On June 25, 2015, the Court of Appeals accepted certified questions from the Delaware Supreme Court in The Matter of Viking Pump Inc. and Warren Pumps, LLC, No. 150, concerning the allocation of asbestos injury losses that trigger insurance coverage under multiple policy periods.
The Court of Appeals has previously endorsed a “pro rata” method, in which liability is allocated among policies covering differing periods according to each triggered period’s pro rata share of the loss. See Consol. Edison Co of N.Y., Inc. v. Allstate Ins. Co., 774 N.E.2d 687 (N.Y. 2002). (See our previous post about a decision in which Justice Scarpulla of the New York County Commercial Division applied this loss allocation method here. In Matter of Viking Pump, the Delaware Court of Chancery distinguished Consol. Edison on the ground that the policies at issue here contain “Non-Cumulation” and “Prior Insurance” provisions that could be read to limit the insured’s ability to collect for ongoing losses under multiple policies covering different time periods.

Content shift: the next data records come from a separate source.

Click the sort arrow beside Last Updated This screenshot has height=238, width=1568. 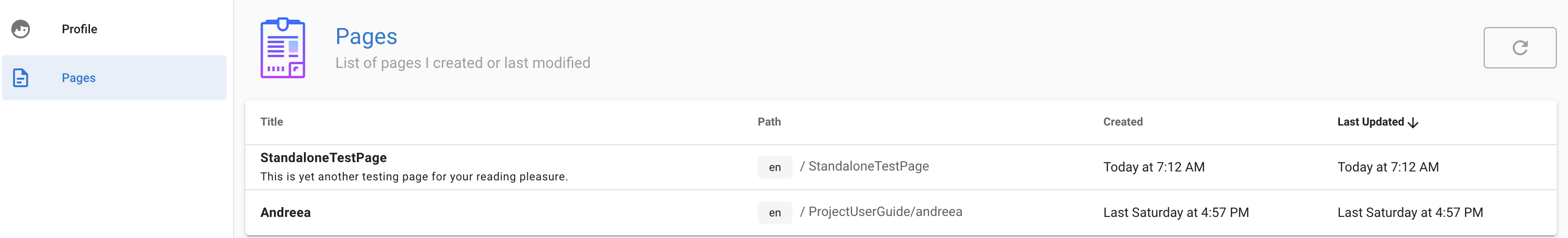click(1413, 122)
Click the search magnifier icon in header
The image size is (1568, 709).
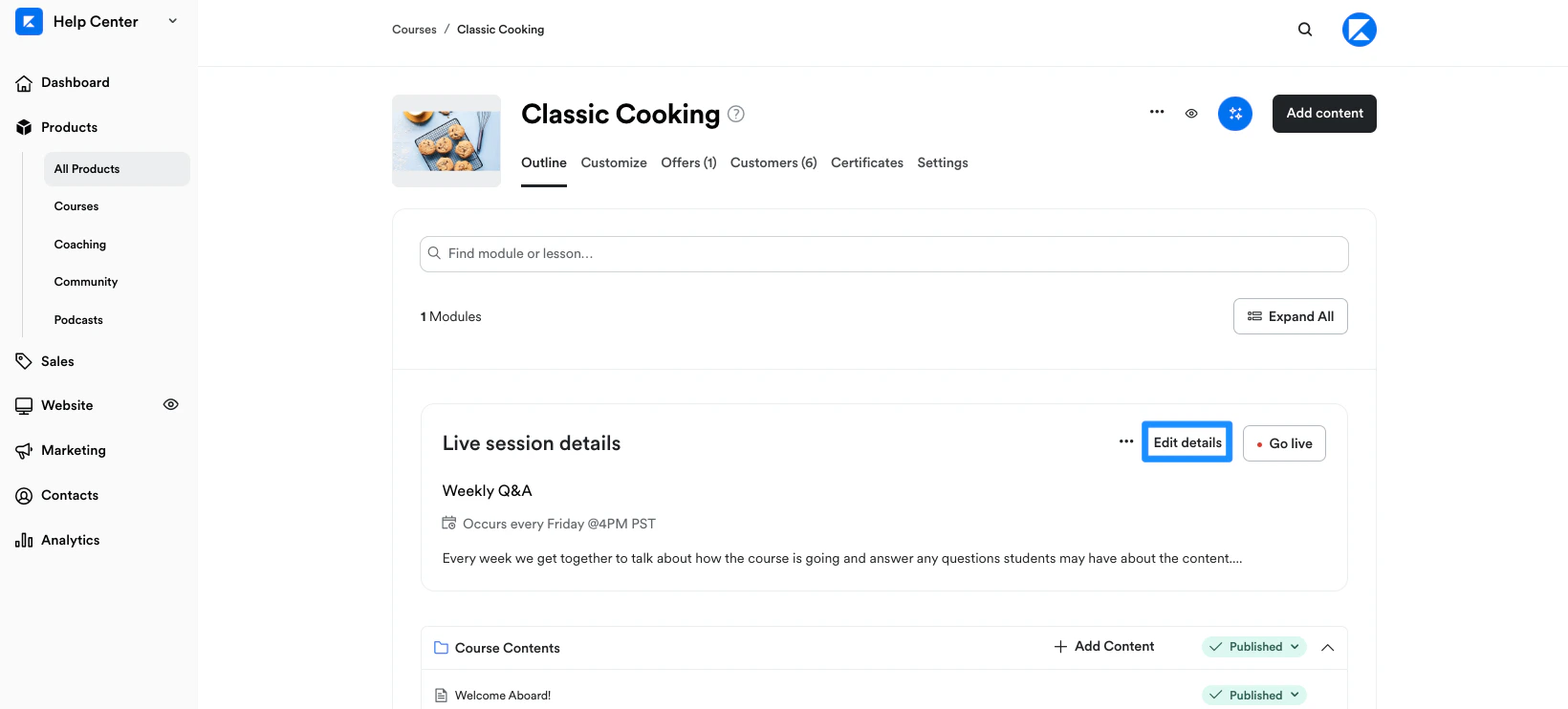pos(1305,30)
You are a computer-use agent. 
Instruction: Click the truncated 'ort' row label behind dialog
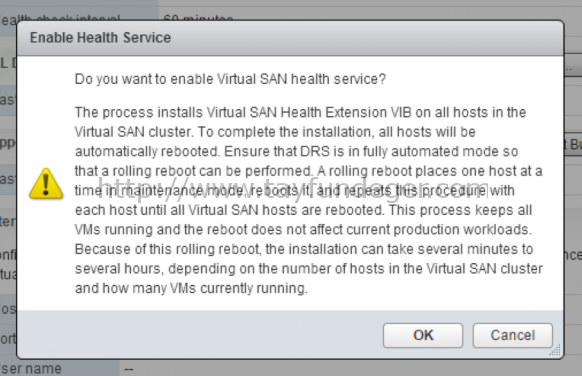coord(8,339)
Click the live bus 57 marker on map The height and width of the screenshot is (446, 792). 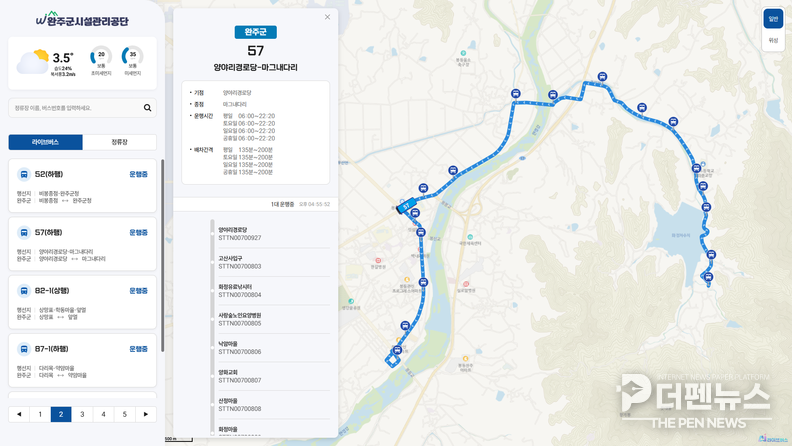tap(406, 207)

The Court of Chancery found that these provisions were “inconsistent with pro rata allocation,” and therefore applied a “joint and several” or “all sums” approach, which in practice “allows the insured to pick a triggered policy and collect in full up to the policy limits.”
Finding that the issue was unresolved under New York law, the Delaware Supreme Court certified the following question:
Under New York law, is the proper method of allocation to be used all sums or pro rata when there are non-cumulation and prior insurance provisions?
The Delaware Supreme Court also certified a second question on when, given the answer to the first question, the insured can access excess insurance coverage.